Task prompt: Among the entries below, find each line holding "computer" and return it.

Saved data entries:
+ + + + + + +

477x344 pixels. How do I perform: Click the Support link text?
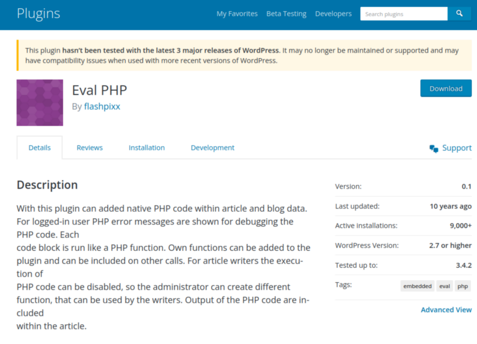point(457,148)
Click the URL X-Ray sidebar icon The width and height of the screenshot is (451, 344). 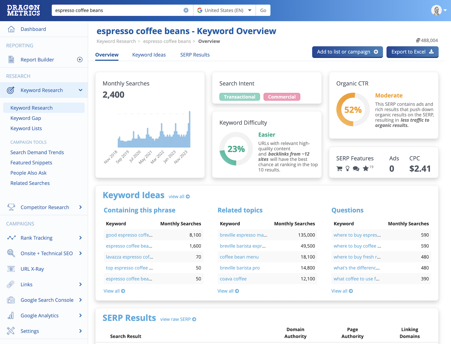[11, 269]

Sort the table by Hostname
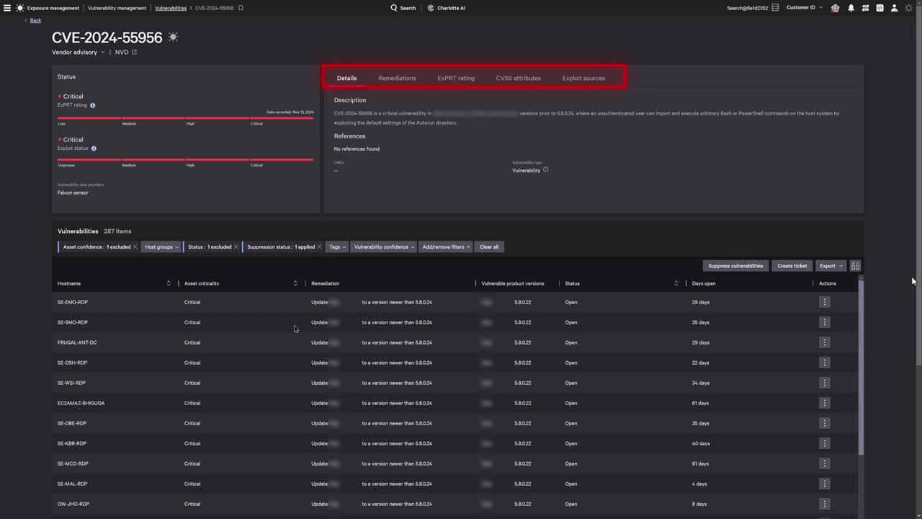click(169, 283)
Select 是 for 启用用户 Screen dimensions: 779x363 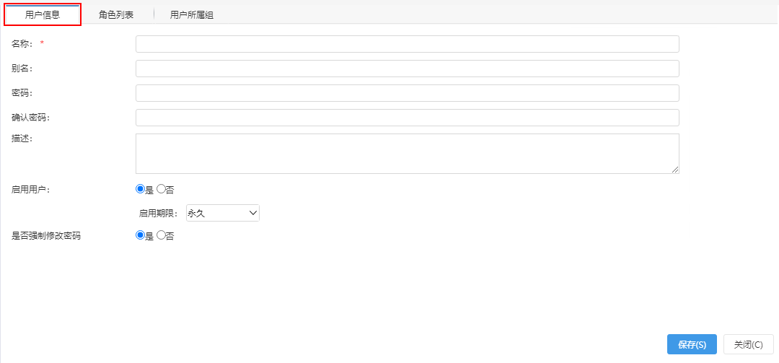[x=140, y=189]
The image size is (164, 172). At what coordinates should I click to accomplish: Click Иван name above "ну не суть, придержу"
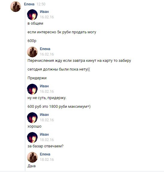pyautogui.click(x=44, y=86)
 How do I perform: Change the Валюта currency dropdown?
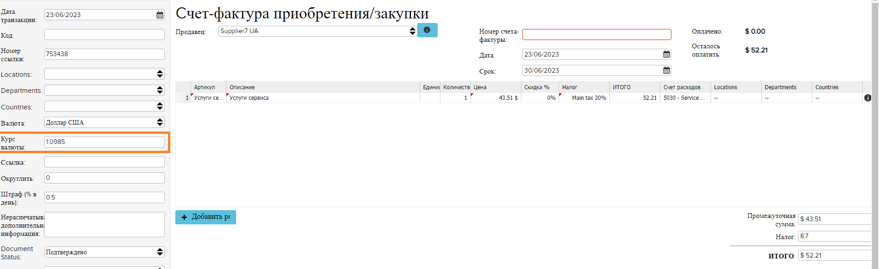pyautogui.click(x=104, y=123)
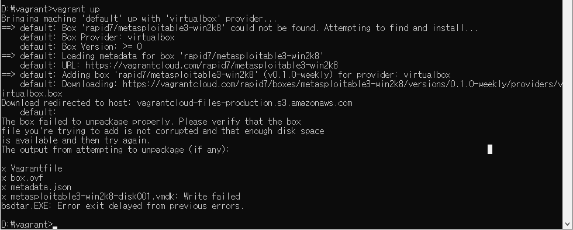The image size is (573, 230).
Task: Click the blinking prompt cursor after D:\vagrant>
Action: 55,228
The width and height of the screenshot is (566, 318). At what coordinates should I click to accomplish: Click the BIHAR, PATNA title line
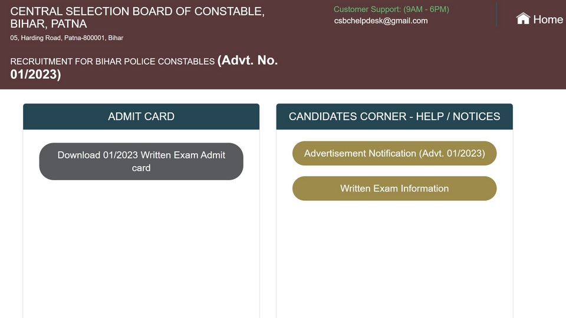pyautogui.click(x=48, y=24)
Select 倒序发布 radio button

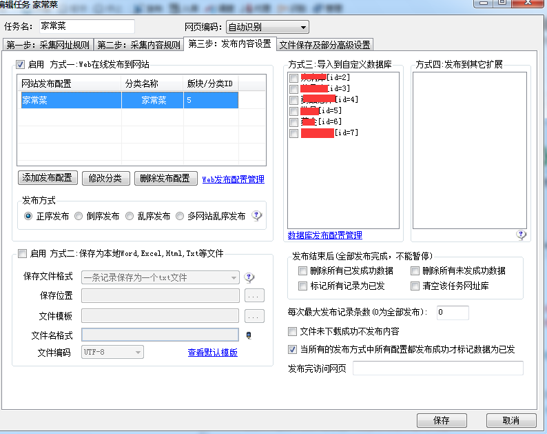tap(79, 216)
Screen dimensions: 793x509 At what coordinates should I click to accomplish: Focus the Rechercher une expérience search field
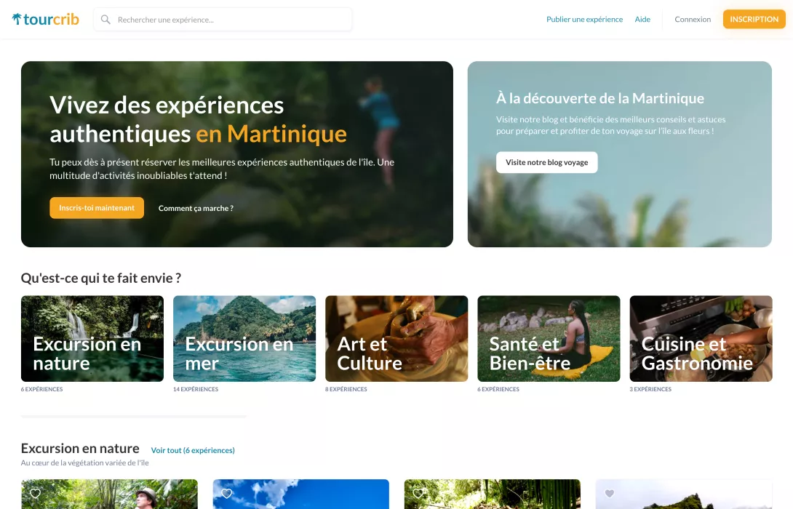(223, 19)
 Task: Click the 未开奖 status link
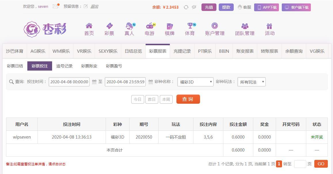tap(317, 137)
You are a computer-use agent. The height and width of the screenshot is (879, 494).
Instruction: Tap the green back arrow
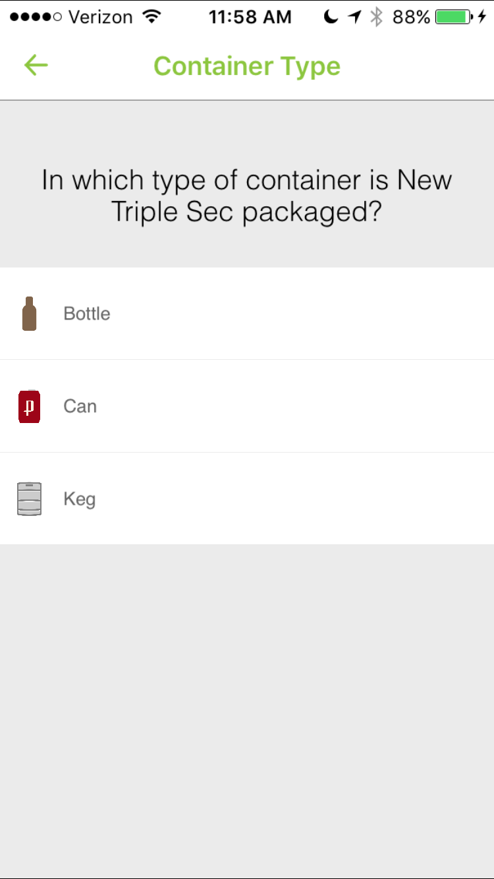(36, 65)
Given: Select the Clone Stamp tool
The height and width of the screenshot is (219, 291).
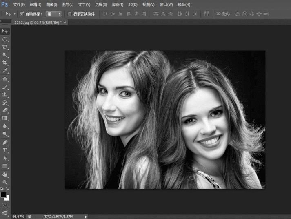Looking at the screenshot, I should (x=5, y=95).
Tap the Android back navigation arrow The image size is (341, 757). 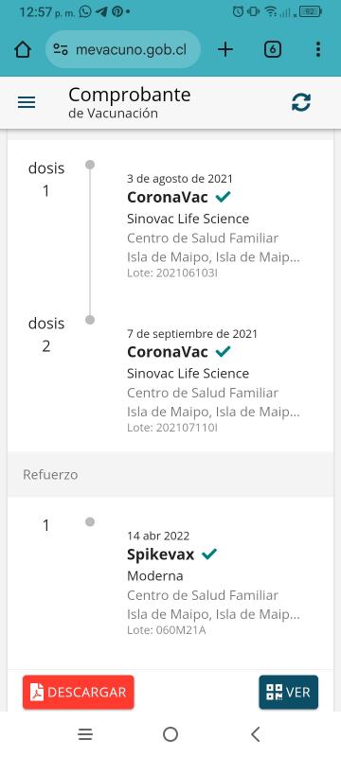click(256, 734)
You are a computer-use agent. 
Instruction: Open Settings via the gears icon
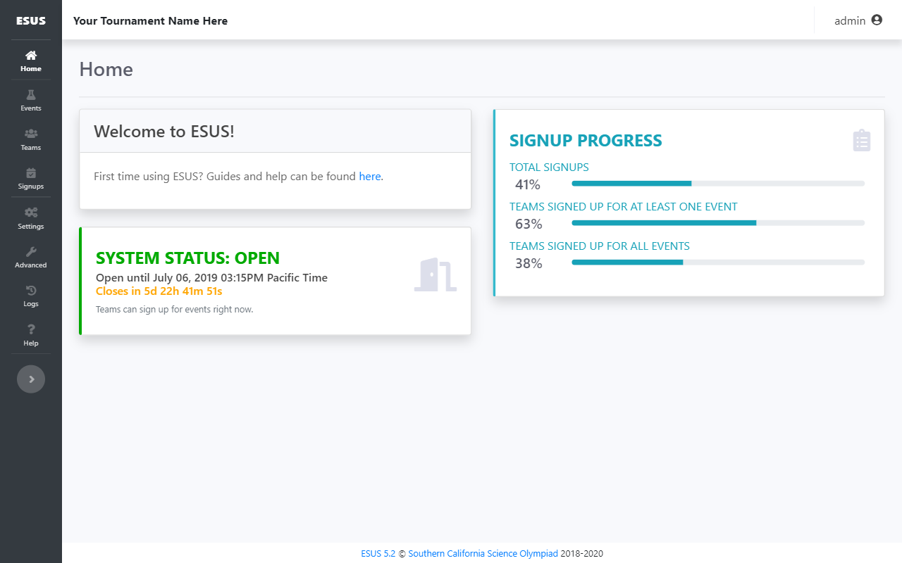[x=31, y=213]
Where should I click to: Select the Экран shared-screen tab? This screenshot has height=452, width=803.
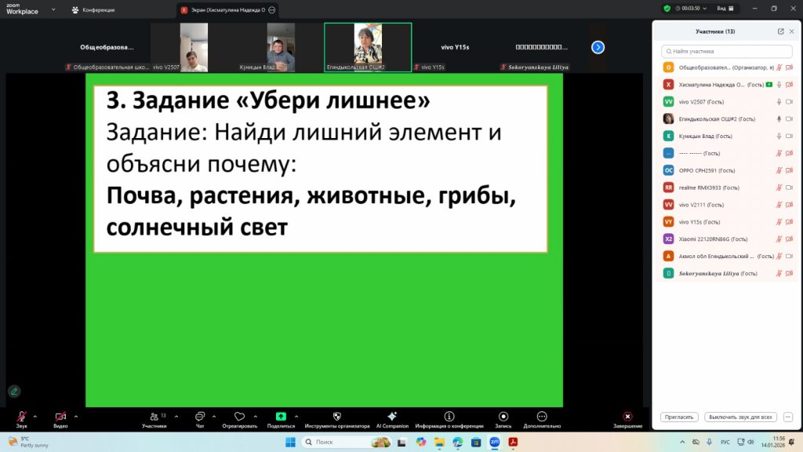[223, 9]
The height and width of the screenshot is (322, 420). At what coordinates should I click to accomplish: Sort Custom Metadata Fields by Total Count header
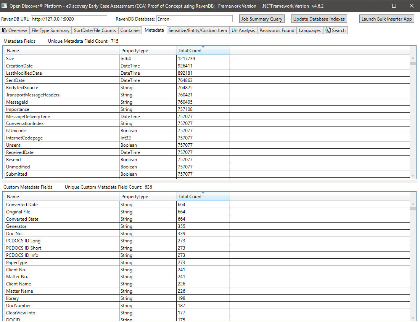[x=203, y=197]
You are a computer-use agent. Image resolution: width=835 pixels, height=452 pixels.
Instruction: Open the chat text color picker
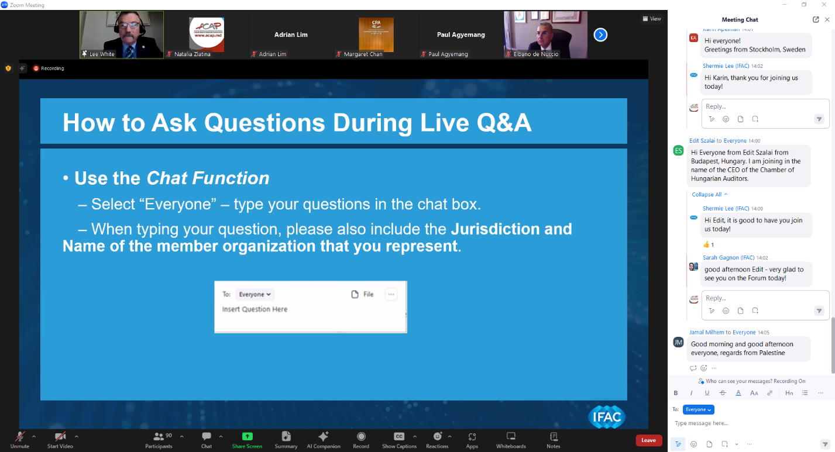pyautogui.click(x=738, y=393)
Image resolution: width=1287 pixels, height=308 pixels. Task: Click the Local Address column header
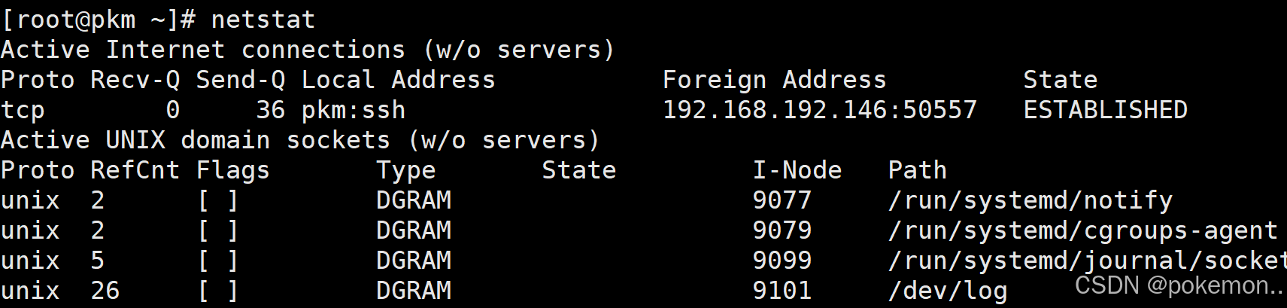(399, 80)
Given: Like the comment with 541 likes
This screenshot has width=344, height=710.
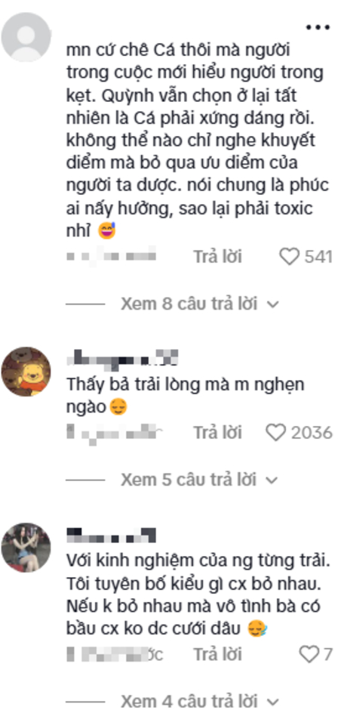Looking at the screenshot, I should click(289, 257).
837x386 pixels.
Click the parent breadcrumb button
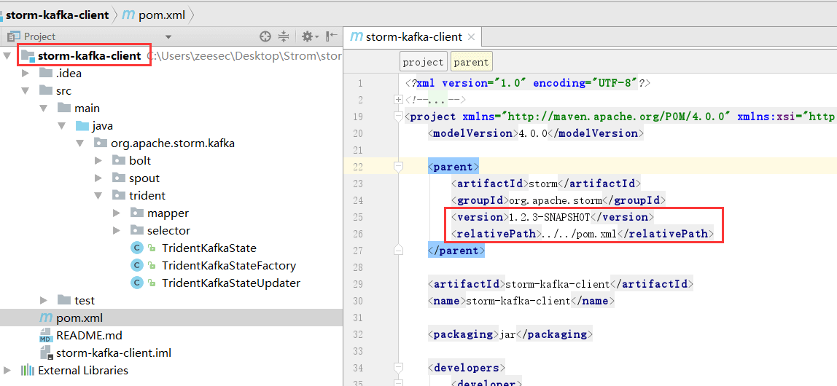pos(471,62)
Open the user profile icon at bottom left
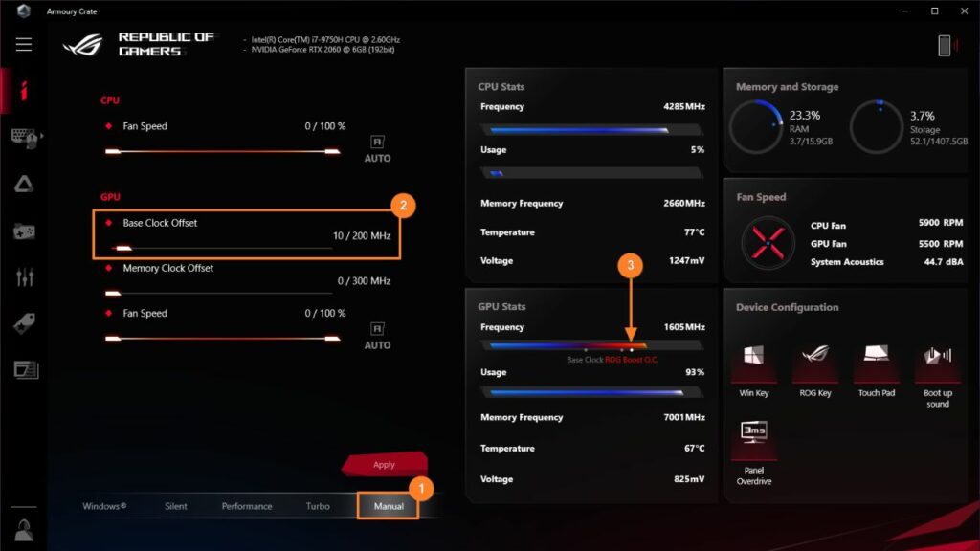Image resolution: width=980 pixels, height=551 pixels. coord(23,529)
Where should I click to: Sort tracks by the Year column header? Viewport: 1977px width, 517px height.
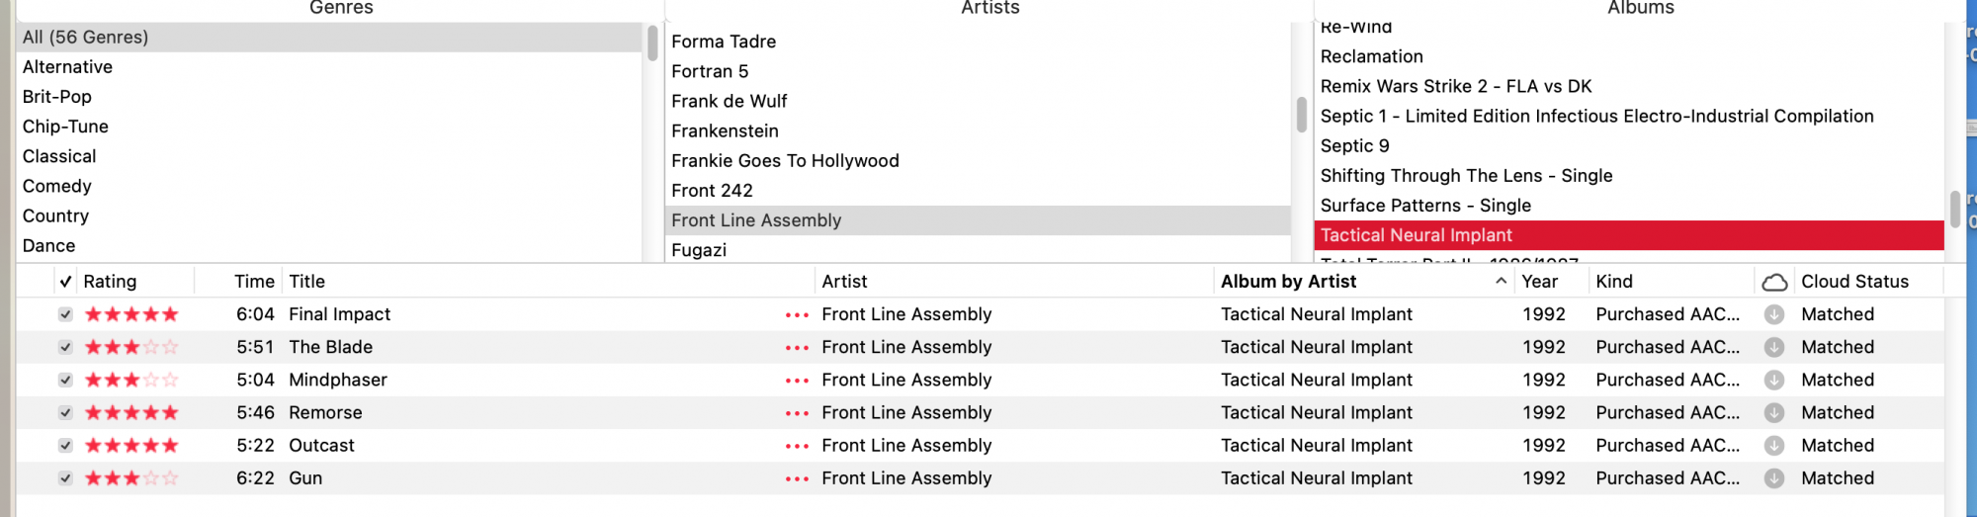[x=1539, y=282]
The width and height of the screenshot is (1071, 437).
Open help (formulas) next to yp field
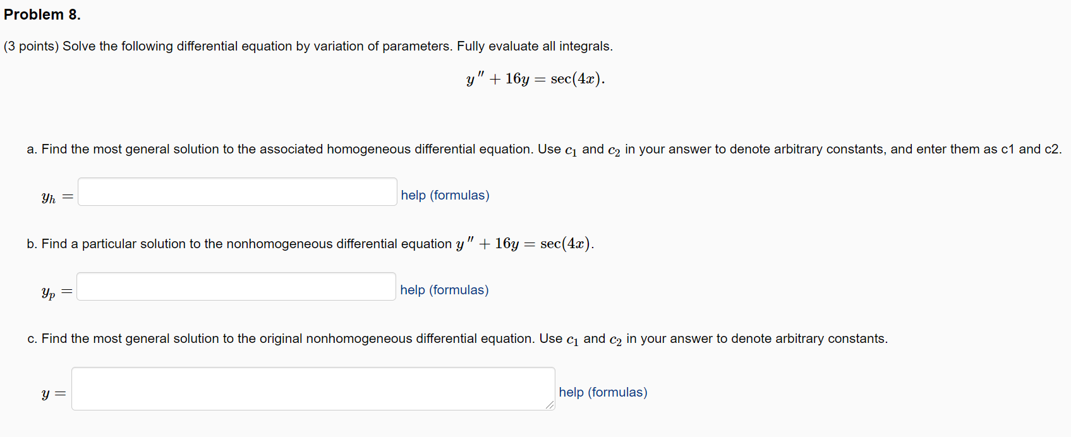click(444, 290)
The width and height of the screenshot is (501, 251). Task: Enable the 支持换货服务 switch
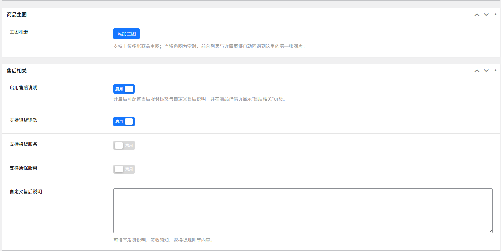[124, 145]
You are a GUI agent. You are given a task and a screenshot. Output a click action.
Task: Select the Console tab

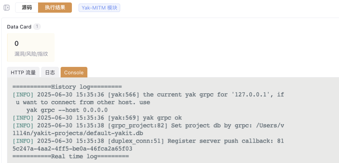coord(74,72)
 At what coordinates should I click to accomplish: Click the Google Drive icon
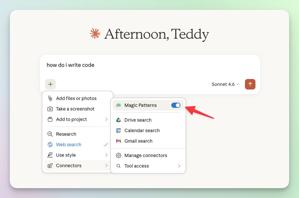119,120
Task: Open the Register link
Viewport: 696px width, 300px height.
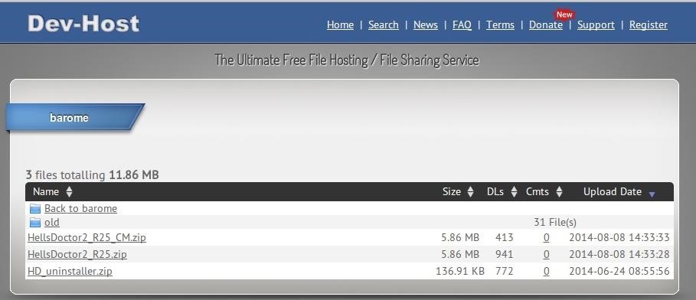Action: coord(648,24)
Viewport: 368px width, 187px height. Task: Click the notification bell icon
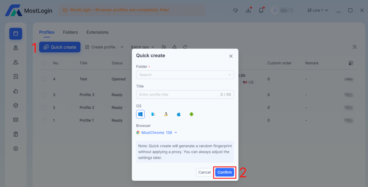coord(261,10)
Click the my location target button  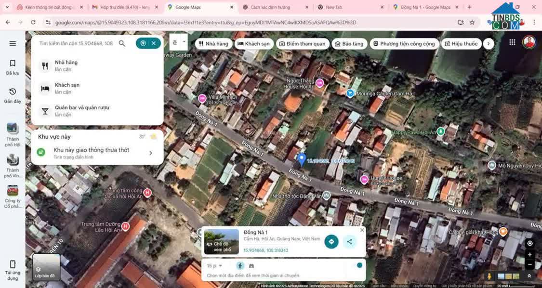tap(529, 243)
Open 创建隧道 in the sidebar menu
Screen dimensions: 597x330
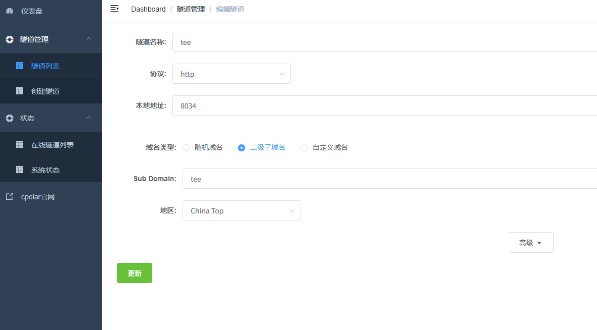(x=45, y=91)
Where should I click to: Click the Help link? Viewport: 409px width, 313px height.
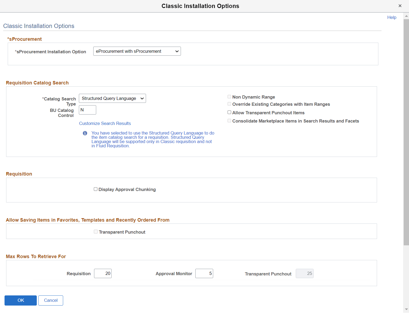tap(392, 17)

+ + + + + + +

Response to this exercise:
You are a computer-use agent. The height and width of the screenshot is (879, 494).
You are a computer-use agent. 
You are a computer-use agent. Image resolution: width=835 pixels, height=452 pixels.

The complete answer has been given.